Split A/B Testing.. Right for you?

During any website usability study a number of usability problems are often found. Any organization can go round and round trying to determine the best way to fix issues, with no one really knowing the optimal solution. Rather than letting the person that shouts the loudest get his or her own way, a better solution can be to test multiple solutions in a live environment. Whichever performs the best is clearly the superior solution. Welcome to split A/B testing!

If you’re managing a website you might face similar situations when you need to decide which of 2 different designs to opt for. Nowadays, you need to continuously improve and evolve your site by making small iterative adjustments. But how do you know which change will have the highest impact on the customer experience?

Split A/B testing is a fantastic way of determining what changes will better impact your users’ performance. It provides a controlled method of measuring the effectiveness (or ineffectiveness) of different aspects of your site. It’s often used for small tweaks (e.g. ‘Is this style heading clearer than the original?’) but can also be used to test bigger wholesale changes (e.g. ‘Is this new 1-click checkout process better?’). In essence, it involves running 2 different versions side by side to see which is more effective.


Typical A/B scenarios

You feel your users might not be finding the ‘Add to Cart’ button below the fold of your page and think it may be causing people to leave your site before completing a purchase. You’ve created a new design which you think could be more effective but you’d like to know for sure.

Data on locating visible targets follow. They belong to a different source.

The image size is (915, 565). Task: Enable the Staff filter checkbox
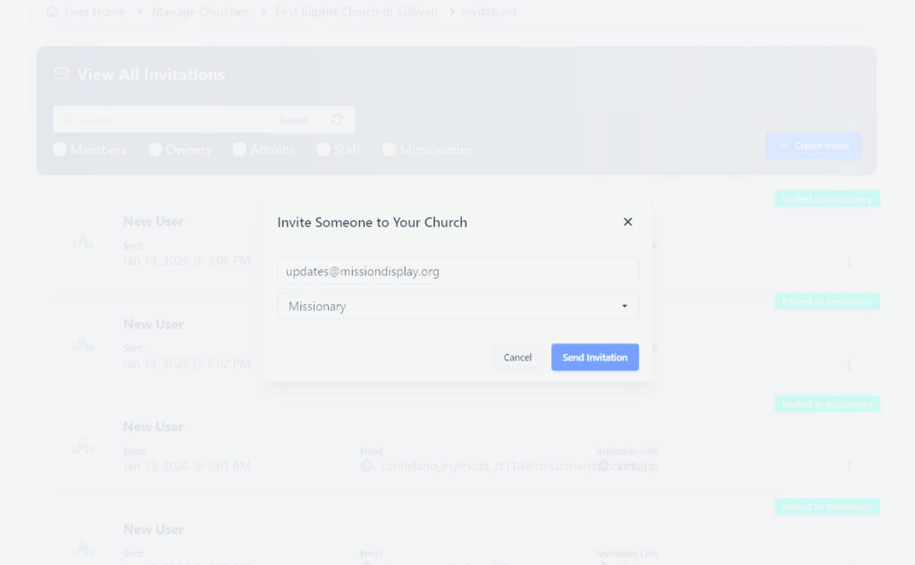tap(323, 150)
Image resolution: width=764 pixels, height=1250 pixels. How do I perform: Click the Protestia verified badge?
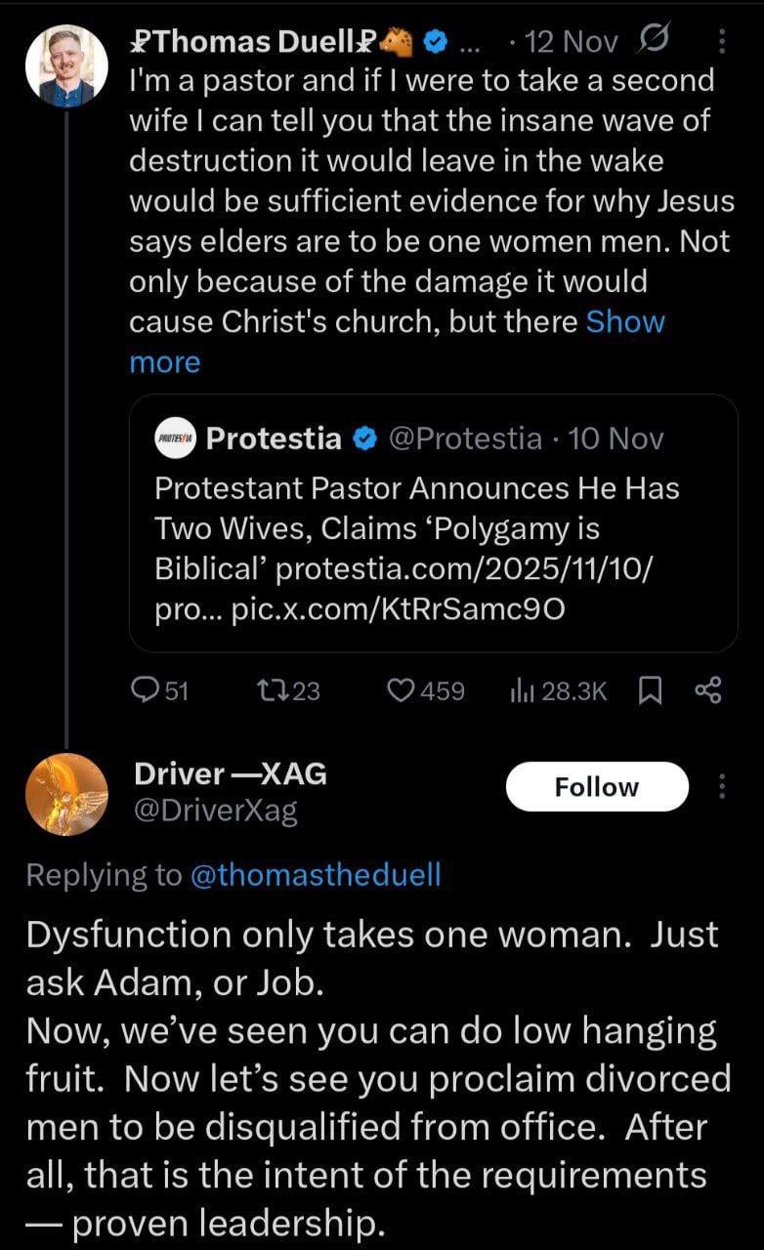pyautogui.click(x=364, y=439)
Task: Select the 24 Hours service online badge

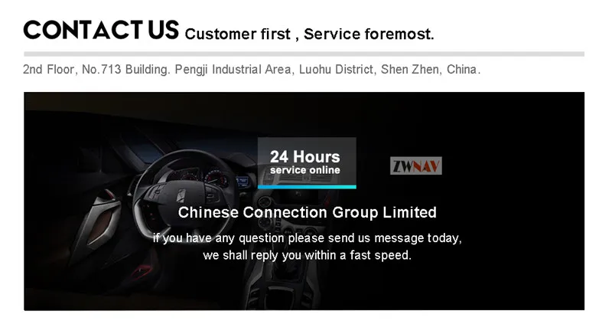Action: click(x=307, y=163)
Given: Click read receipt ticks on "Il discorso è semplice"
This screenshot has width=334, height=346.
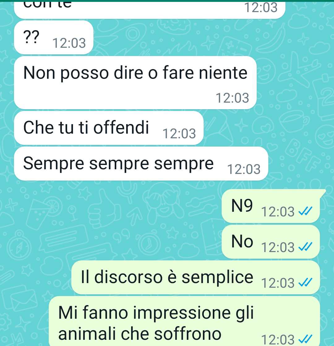Looking at the screenshot, I should coord(305,283).
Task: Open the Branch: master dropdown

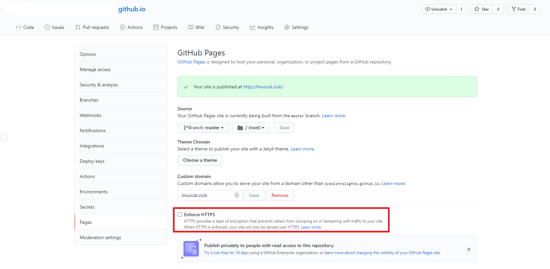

To A/B test your new layout, you serve the regular page to say 90% of your visitors as usual, but a randomly selected 10% would be shown your new design. Then you sit back, pour yourself an ice cold drink, wait and watch your web stats.

If your new layout has a positive effect as you suspect, then you should see an improvement in the 10% group, as measured by conversion rates. Quantifiable proof that you should publish the more successful page to all visitors.


Advantages of split A/B testing

  • Low risk approach
  • Cheaper than other methods such as focus groups
  • Provides proof
  • Invisible to most of your users
  • Great way to do ‘test run’ new designs before full roll-out (to avoid negative surprises on the launch day)
  • Can solve internal disputes

Disadvantages of split A/B testing

  • New designs might have to ‘wear in’ before you can measure their real performance (visitors’ initial response might be negative because they’re used to the old solution)
  • You can only compare 2 versions with a single factor that differentiates both designs (for more factors / variations you need to deploy multivariate testing which is more difficult to analyse)
  • It takes technical know-how to set up and analyse the results
  • You’re testing in a live environment so external factors might have an impact on the outcome
  • If your site is really in bad shape, you’ll still need to do a proper overhaul

In a nutshell

A/B testing is powerful stuff and a useful method for a quick comparison for 2 different designs. However, bear in mind that it’s no substitute for getting proper feedback from your users.